3. Lineage-based advocates: legally safest route

In a debate that threatens to divide the reparations movement, some advocates want reparations to be distributed based on race, going to all Black people in the U.S. Others, like reparations scholar Dr. William Darity, insist reparations must be based on lineage, paid only to descendants of enslaved people in the U.S.

Reparations based on lineage have a better chance of overcoming political and legal challenges, according to Erwin Chemerinsky, dean of the University of California Berkeley Law School.

Reparations based on lineage, as opposed to race, are less likely to be overturned in court, Berkeley Law School Dean Chemerinsky said during testimony in early March 2022 at one of the commission’s hearings, The New York Times reported.

The historic California Reparations Task Force, chaired by Kamilah Moore, elected to provide reparations based on lineage.

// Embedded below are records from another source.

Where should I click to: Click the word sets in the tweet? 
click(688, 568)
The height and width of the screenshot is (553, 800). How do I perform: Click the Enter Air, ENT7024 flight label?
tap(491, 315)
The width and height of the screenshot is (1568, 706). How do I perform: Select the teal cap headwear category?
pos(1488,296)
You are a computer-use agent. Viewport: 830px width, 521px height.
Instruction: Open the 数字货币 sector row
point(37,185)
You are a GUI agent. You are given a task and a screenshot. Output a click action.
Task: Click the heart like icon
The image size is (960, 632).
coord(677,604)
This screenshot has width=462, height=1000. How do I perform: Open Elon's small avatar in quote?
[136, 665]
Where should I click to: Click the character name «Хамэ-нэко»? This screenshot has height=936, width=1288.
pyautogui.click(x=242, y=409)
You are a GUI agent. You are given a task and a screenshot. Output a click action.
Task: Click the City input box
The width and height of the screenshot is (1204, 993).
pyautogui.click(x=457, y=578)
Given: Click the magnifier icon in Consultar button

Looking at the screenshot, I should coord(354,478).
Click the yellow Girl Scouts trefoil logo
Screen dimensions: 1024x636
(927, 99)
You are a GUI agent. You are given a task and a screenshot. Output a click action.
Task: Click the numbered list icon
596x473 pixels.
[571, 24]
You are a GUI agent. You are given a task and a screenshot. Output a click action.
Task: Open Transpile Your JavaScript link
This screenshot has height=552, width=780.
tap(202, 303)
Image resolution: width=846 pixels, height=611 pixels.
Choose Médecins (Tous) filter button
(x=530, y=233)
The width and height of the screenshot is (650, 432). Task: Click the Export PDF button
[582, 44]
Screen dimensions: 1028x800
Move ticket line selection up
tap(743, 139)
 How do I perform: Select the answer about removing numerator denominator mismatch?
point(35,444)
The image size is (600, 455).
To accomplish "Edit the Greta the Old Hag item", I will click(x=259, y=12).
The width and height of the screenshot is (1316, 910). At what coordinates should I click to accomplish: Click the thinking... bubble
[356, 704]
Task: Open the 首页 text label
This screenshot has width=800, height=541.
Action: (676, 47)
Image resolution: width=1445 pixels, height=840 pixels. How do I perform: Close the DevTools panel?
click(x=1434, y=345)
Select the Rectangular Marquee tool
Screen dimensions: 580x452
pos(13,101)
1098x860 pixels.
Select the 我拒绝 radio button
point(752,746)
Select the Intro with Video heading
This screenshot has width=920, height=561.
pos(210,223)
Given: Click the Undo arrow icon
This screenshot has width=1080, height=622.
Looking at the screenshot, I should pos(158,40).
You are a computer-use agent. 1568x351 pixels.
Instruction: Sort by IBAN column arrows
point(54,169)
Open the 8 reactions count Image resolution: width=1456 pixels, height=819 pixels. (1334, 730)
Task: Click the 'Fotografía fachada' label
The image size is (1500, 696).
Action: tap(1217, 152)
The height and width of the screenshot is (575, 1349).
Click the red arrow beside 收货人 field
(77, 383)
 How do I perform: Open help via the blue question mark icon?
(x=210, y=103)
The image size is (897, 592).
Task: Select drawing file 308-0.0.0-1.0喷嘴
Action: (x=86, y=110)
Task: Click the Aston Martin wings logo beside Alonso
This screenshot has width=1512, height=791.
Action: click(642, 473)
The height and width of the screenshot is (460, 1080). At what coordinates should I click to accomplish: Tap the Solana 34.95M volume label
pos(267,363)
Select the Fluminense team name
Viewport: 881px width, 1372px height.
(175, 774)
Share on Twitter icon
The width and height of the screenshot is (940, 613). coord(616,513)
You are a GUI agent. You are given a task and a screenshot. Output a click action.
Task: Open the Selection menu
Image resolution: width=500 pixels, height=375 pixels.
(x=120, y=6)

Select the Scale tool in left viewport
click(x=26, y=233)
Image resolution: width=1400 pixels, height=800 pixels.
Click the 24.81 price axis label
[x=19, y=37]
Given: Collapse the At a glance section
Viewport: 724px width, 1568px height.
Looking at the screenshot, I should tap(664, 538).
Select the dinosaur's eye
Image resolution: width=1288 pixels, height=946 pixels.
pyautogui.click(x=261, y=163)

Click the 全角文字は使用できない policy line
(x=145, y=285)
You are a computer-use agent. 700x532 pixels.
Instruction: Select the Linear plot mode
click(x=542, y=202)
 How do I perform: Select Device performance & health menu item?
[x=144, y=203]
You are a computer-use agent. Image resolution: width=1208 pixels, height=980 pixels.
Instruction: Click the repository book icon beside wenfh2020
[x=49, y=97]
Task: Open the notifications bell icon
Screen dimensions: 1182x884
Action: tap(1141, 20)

Moore is a reparatory justice scholar and an attorney. She was elected task force chairwoman at the group’s first meeting on June 1, 2021. When the task force opted for a lineage-based route, she said, that not going with a lineage-based approach would “aggrieve the victims of slavery.”

(From L-R) Dr. Raymond Winbush (photo: Morgan State University), Jessica Ann Mitchell Aiwuyor (photo: National Black Cultural Information Trust), Dr. William Darity (Duke University), Kamilah Moore (photo: https://oag.ca.gov/ab3121/members/bios)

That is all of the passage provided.